演習の目的
「Task: Click the nose icon above Nhà pha chế」を含む行から「point(31,401)」を含む行まで（両端を含む）を、依頼文も含めて書き出し、答えにある座標の数値をすべて22ずつ大きくずらすこと。この範囲の行だけを出力すること。

=-=-=-=-=

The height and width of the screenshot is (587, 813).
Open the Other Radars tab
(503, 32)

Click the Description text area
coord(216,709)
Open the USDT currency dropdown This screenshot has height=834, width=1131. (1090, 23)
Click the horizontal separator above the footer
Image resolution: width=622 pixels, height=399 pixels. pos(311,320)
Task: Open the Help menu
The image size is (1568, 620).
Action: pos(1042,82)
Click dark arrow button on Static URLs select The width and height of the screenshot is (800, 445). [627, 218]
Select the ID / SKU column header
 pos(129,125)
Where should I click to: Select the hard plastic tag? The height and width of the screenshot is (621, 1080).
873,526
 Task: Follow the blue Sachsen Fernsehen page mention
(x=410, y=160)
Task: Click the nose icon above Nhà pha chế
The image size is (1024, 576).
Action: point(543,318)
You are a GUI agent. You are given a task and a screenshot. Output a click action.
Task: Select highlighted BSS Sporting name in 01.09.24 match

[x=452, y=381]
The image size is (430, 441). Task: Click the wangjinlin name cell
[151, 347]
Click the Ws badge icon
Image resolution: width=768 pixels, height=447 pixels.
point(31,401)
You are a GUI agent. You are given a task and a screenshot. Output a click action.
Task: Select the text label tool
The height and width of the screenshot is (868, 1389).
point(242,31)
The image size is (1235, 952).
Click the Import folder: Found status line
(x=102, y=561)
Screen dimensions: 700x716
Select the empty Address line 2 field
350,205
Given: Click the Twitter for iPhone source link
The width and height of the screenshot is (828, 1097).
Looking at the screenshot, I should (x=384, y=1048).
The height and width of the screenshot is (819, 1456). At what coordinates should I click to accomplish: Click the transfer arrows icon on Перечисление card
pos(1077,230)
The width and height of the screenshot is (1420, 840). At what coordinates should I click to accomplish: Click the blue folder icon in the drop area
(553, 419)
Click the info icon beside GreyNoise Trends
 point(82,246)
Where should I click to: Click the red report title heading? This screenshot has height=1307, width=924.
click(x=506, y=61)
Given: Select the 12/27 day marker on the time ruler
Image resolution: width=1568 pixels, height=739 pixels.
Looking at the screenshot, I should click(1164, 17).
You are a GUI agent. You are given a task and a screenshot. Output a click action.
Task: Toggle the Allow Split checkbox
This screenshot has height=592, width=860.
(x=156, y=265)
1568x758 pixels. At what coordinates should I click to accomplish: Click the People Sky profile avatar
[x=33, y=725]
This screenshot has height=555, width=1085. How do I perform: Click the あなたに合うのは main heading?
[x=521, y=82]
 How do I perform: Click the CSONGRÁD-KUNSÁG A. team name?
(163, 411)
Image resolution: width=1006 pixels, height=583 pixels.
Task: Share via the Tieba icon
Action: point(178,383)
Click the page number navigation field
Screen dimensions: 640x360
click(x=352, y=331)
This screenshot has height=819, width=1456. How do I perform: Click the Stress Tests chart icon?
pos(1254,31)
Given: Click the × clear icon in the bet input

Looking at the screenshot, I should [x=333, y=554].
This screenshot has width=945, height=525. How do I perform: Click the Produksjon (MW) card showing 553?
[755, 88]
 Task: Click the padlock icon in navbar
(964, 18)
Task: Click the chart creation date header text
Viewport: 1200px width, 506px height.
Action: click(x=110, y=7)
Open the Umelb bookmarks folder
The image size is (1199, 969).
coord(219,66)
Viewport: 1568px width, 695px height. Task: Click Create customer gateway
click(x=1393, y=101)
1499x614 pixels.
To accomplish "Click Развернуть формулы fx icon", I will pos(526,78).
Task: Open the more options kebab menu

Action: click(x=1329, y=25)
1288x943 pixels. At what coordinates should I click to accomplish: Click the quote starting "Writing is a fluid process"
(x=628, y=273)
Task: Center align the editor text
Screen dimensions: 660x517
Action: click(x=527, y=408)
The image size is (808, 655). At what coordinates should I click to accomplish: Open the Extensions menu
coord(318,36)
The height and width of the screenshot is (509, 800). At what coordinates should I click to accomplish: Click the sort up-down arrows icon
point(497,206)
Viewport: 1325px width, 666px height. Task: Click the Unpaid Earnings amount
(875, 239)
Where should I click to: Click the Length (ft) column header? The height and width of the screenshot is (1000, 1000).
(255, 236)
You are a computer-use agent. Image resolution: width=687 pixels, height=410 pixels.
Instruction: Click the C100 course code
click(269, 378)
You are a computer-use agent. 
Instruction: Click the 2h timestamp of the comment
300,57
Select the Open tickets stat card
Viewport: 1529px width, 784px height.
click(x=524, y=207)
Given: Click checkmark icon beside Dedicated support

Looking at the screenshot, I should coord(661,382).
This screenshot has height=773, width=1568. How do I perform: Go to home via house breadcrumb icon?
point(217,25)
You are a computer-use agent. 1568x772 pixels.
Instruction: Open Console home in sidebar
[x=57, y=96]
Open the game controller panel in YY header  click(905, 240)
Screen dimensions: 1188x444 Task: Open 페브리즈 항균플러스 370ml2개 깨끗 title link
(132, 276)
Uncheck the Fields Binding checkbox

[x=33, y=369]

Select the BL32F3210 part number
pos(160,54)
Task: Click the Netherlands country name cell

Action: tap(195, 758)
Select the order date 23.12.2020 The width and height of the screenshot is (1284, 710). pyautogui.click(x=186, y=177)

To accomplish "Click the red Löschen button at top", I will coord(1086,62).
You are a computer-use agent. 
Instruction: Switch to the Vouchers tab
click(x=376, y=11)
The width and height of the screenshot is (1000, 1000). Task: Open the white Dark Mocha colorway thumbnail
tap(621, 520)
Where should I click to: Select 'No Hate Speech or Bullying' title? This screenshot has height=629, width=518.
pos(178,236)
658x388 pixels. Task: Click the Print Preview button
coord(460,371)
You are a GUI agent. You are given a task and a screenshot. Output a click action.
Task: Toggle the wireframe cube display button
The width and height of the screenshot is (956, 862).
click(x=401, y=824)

=-=-=-=-=

正しい出力
Task: Click the nose icon above Nhà pha chế
The image size is (1024, 576).
Action: point(565,340)
You are a GUI agent. You are given a task and a screenshot. Output a click action.
Task: Select highlighted BSS Sporting name in 01.09.24 match

[x=474, y=403]
The image size is (430, 441). Task: Click the wangjinlin name cell
[173, 369]
Click the Ws badge icon
Image resolution: width=768 pixels, height=447 pixels.
point(53,423)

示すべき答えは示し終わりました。